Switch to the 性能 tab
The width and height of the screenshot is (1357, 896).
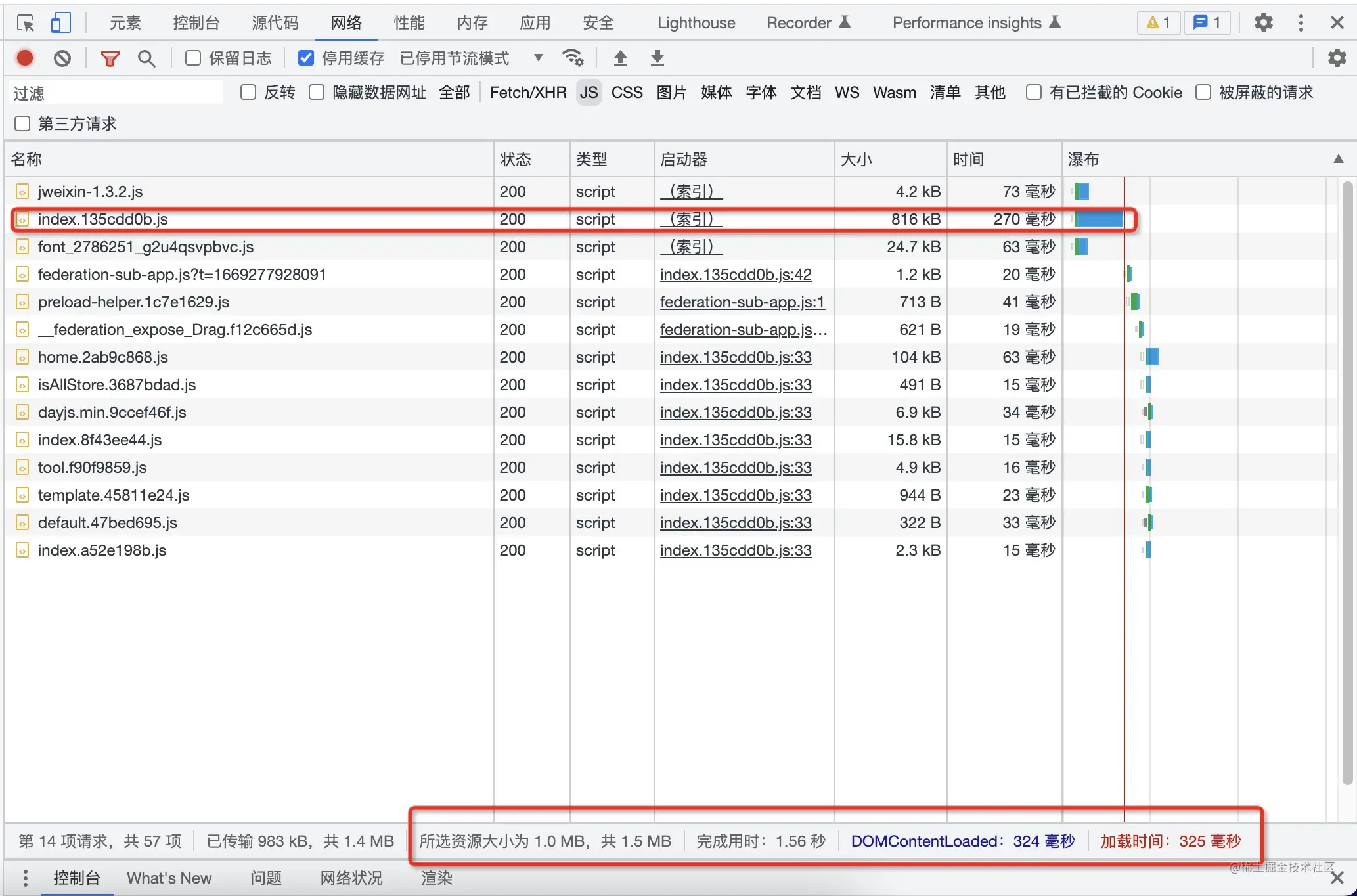point(409,23)
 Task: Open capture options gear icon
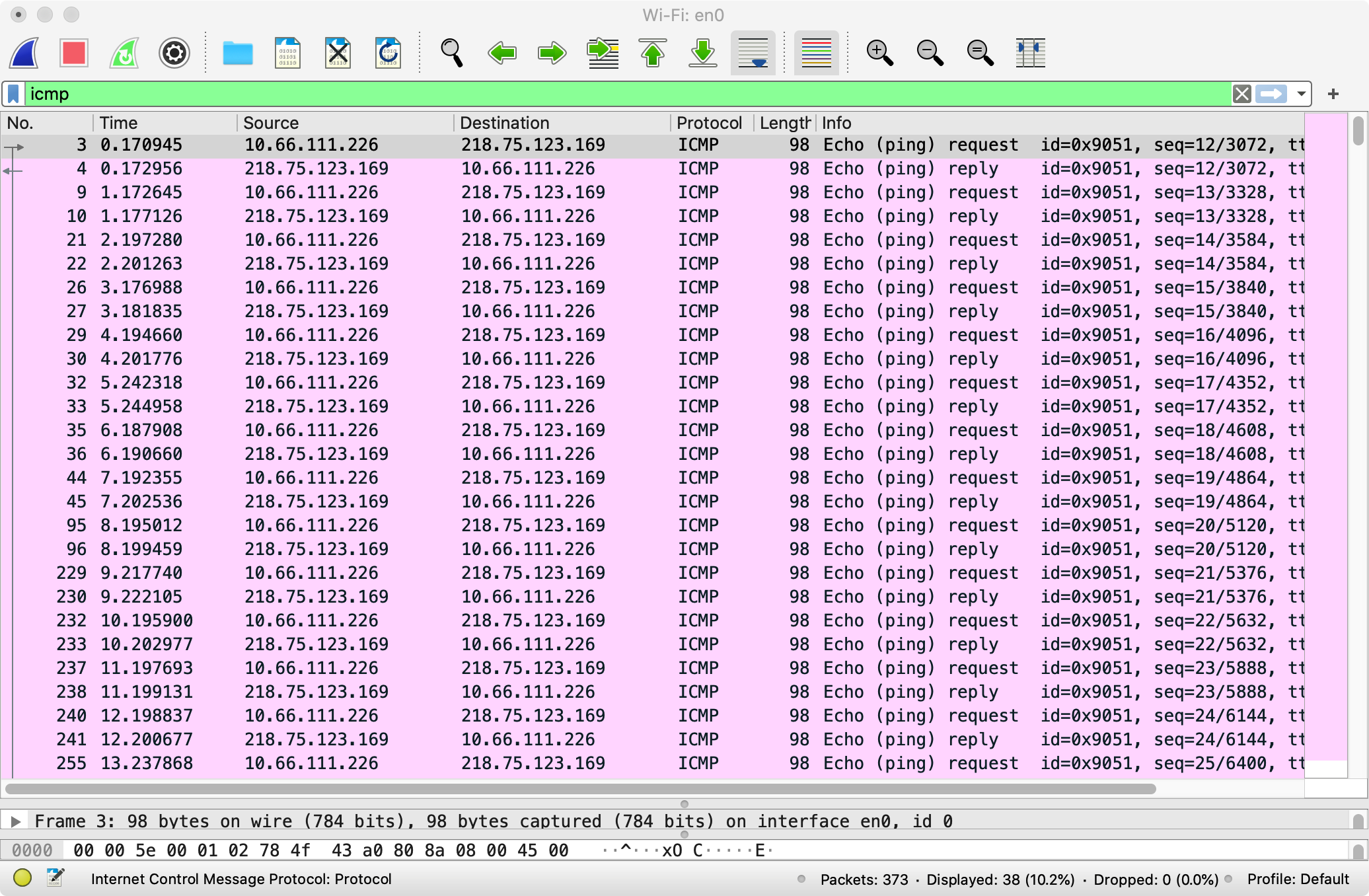(174, 53)
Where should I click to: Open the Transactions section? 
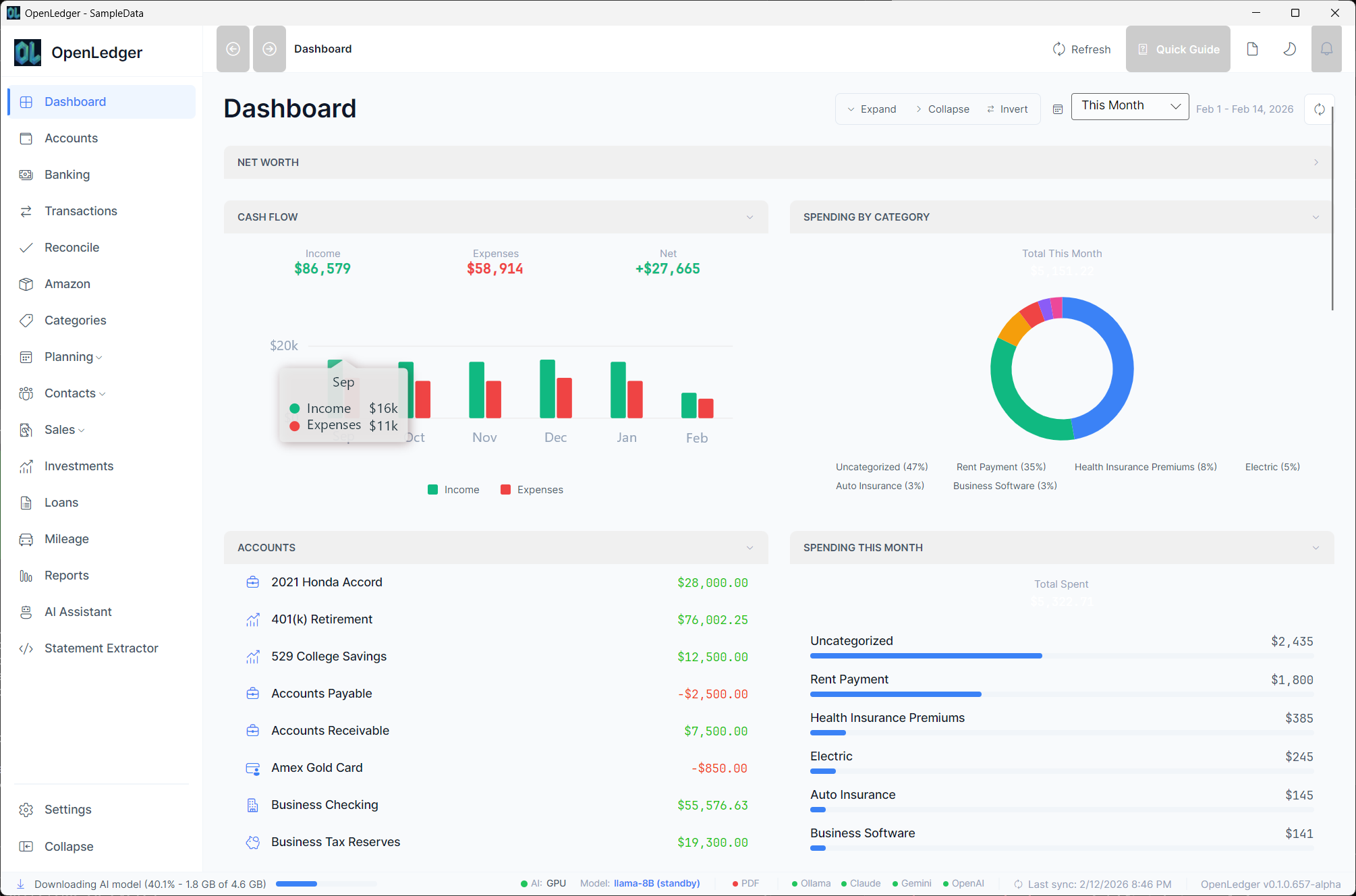(80, 211)
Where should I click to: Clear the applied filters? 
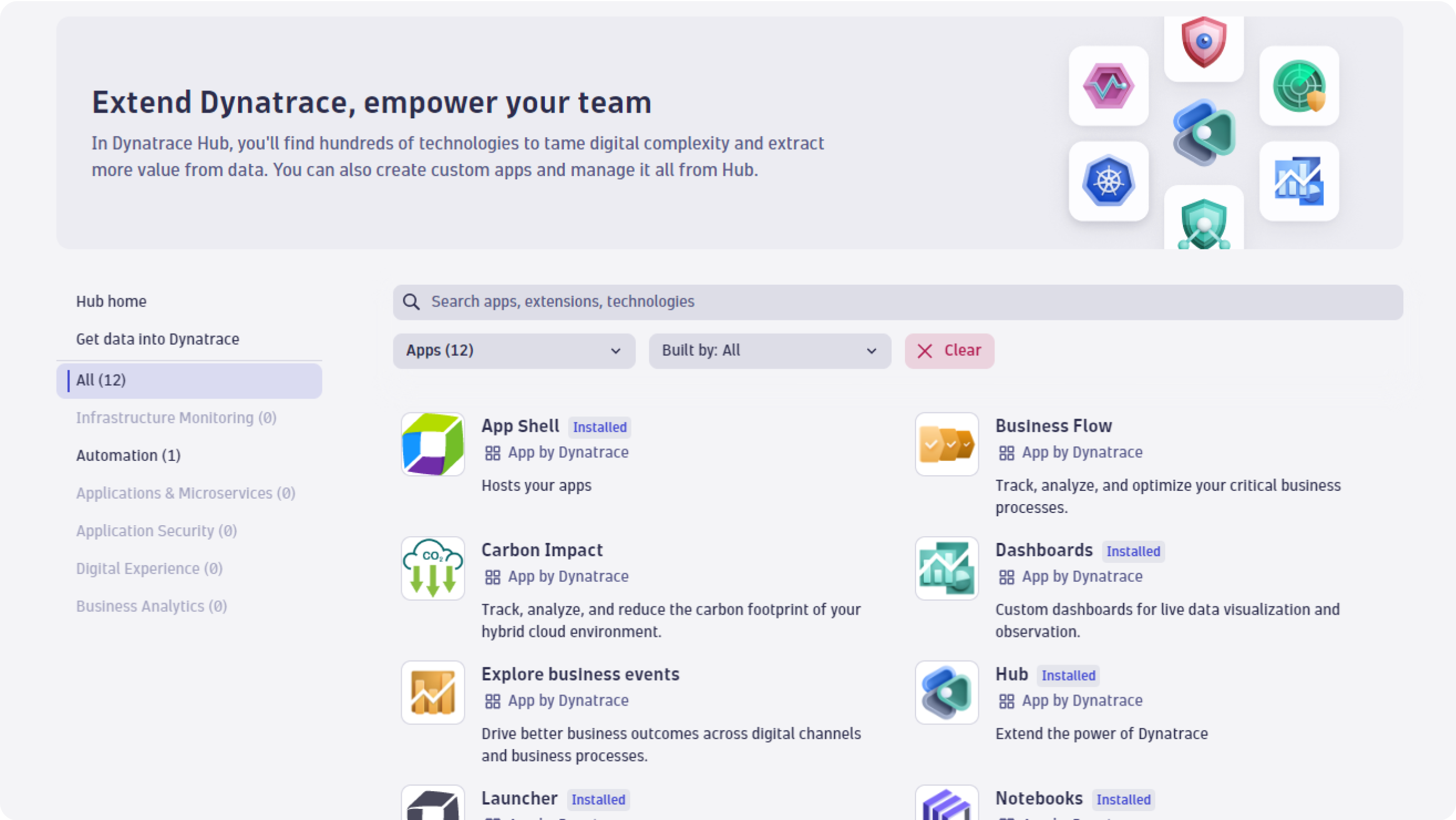coord(949,351)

----------------------------------------

Your goal: Take the lines from the one that contains "Where should I click to: Clear" down to the last line of the listing above, both included, and set them down exactly, leaving out pictures.

Solution:
Where should I click to: Clear the applied filters? 
coord(949,351)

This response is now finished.